§ How to complete this task
Take each line of the data that contains the string "converse" and copy it.

§ Task inputs
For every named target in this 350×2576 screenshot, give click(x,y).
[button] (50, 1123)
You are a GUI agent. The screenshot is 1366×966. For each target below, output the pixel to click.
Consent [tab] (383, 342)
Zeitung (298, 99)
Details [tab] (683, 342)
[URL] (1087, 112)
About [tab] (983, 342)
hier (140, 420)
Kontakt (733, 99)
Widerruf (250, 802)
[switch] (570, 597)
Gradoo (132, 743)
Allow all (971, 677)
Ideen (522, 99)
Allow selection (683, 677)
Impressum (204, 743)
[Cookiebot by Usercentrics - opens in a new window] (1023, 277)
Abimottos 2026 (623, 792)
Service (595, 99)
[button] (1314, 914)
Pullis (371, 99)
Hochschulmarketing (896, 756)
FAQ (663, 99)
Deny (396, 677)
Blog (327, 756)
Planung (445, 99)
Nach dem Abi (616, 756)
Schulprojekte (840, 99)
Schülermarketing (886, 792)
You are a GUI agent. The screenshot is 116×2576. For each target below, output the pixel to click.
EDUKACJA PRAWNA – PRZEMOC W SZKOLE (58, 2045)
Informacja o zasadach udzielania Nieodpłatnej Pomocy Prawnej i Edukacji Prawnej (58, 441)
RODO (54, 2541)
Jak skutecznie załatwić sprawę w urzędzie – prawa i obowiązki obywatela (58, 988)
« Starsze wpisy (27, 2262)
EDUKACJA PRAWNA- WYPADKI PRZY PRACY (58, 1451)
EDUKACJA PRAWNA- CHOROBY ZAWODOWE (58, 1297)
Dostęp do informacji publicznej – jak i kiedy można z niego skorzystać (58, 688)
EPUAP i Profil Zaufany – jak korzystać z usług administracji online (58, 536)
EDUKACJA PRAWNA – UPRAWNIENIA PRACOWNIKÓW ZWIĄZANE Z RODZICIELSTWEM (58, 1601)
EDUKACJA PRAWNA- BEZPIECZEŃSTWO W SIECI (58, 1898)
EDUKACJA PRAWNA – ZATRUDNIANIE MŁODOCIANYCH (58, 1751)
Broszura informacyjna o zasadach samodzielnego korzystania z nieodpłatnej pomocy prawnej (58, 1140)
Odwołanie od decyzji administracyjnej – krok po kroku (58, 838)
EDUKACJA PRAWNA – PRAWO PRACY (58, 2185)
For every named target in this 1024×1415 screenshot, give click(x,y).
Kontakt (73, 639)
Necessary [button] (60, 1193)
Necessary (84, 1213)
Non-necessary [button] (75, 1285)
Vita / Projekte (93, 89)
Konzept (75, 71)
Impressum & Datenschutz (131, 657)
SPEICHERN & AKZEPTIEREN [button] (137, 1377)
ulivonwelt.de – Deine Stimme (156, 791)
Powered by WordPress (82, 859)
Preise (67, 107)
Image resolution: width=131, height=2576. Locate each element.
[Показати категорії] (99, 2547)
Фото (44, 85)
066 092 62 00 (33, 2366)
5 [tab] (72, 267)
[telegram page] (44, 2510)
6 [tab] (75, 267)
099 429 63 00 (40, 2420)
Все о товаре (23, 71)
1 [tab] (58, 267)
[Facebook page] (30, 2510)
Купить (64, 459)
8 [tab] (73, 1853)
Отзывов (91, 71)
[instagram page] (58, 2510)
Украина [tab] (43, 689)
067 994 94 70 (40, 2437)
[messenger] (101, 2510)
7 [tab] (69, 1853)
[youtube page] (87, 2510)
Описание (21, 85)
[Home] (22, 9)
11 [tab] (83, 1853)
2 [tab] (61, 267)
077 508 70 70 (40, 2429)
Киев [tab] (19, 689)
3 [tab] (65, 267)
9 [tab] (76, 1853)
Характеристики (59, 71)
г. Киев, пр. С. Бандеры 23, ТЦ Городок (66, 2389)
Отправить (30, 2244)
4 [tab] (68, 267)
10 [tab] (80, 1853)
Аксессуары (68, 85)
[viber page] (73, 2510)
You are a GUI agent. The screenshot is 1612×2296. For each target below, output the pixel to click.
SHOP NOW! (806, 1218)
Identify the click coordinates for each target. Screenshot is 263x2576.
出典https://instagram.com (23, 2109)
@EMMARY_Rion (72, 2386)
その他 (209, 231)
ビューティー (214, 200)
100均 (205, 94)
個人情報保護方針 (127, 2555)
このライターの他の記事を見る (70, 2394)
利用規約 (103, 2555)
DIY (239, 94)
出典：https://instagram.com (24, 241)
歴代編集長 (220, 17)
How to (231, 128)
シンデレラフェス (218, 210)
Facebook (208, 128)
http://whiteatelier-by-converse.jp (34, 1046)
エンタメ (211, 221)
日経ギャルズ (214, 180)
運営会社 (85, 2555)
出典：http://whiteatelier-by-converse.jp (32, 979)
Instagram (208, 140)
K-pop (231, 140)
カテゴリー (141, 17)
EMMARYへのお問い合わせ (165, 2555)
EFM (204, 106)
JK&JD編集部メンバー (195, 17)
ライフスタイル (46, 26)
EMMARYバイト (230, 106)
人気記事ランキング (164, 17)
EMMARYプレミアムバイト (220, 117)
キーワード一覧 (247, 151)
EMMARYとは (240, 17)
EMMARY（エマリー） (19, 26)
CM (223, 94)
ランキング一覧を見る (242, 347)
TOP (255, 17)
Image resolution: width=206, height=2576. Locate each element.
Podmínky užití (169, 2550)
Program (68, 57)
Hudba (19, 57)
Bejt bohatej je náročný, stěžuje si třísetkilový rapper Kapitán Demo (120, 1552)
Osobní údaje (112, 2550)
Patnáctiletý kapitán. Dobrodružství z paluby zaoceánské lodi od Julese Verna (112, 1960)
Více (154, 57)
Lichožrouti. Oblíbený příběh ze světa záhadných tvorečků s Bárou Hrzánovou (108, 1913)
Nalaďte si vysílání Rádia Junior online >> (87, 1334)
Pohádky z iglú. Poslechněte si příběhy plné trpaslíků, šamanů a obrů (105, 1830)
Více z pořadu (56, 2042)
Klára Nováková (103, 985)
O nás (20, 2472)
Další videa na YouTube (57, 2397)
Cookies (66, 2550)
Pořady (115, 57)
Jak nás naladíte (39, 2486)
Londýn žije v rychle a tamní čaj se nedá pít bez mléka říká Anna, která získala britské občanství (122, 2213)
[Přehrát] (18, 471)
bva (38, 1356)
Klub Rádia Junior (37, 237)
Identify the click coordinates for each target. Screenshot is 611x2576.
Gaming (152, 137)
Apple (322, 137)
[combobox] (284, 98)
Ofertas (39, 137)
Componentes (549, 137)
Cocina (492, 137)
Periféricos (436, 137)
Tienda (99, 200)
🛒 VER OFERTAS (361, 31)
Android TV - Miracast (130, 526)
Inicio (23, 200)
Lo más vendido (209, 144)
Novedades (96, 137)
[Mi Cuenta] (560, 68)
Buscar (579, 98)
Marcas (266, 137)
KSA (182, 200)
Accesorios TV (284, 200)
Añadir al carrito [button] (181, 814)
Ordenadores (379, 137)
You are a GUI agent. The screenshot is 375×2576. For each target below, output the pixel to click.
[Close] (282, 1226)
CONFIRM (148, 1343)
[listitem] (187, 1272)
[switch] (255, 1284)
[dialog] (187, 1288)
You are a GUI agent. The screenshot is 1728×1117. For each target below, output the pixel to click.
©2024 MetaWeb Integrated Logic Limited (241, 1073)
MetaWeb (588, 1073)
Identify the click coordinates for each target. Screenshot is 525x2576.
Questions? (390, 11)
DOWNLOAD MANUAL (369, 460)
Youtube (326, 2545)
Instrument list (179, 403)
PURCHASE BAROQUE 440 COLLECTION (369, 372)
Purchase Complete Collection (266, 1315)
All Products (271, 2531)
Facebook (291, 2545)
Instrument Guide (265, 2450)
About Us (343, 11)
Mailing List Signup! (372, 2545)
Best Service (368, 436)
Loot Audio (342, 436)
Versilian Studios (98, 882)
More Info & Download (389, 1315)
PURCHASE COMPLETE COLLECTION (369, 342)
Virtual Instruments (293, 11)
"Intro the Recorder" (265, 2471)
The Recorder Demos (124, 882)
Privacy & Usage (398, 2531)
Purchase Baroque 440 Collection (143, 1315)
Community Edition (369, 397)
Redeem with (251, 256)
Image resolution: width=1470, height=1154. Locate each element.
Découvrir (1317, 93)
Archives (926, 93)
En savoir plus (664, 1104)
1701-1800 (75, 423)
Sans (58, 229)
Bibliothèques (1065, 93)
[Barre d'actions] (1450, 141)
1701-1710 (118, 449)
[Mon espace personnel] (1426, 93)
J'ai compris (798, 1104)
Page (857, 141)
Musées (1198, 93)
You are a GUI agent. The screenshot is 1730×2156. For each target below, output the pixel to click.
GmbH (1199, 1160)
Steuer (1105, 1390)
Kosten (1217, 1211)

§ Your response
http://whiteatelier-by-converse.jp (34, 1046)
出典：http://whiteatelier-by-converse.jp (32, 979)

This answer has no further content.